WHAT TO DO:
Set out every line of the material below as a numbered list, leaving out the blank lines. Omit the pictures from your answer.

[Item location entries]
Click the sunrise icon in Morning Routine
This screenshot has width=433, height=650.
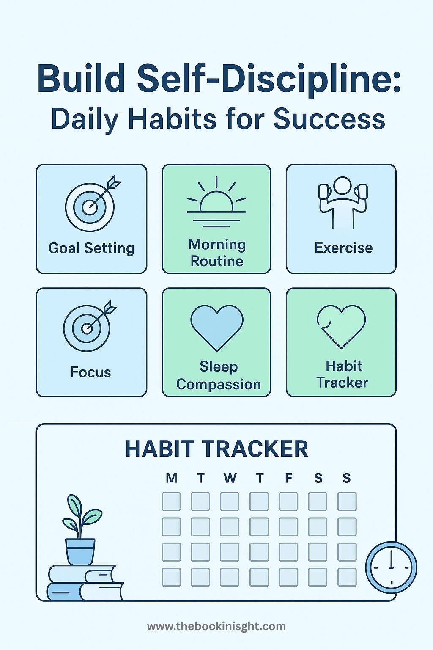(216, 202)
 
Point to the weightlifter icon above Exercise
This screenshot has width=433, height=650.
(343, 202)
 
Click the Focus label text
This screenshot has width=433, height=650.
(91, 372)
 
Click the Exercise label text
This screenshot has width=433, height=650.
(344, 248)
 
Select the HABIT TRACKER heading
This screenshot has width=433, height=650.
(216, 449)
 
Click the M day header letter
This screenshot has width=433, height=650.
(171, 478)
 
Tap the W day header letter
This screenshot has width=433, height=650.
(230, 478)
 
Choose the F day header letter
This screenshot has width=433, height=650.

SOLUTION FOR THIS TASK:
1. Click the sunrise icon in Morning Routine
2. This screenshot has width=433, height=650.
3. (216, 202)
4. Point to the weightlifter icon above Exercise
5. This screenshot has width=433, height=650.
6. (343, 202)
7. Click the Focus label text
8. This screenshot has width=433, height=650.
9. (91, 372)
10. Click the Exercise label text
11. This screenshot has width=433, height=650.
12. (344, 248)
13. Select the HABIT TRACKER heading
14. This screenshot has width=433, height=650.
15. (216, 449)
16. Click the M day header letter
17. This screenshot has width=433, height=650.
18. (171, 478)
19. Tap the W day header letter
20. This screenshot has width=433, height=650.
21. (230, 478)
22. Choose the F day header letter
23. This screenshot has width=433, height=650.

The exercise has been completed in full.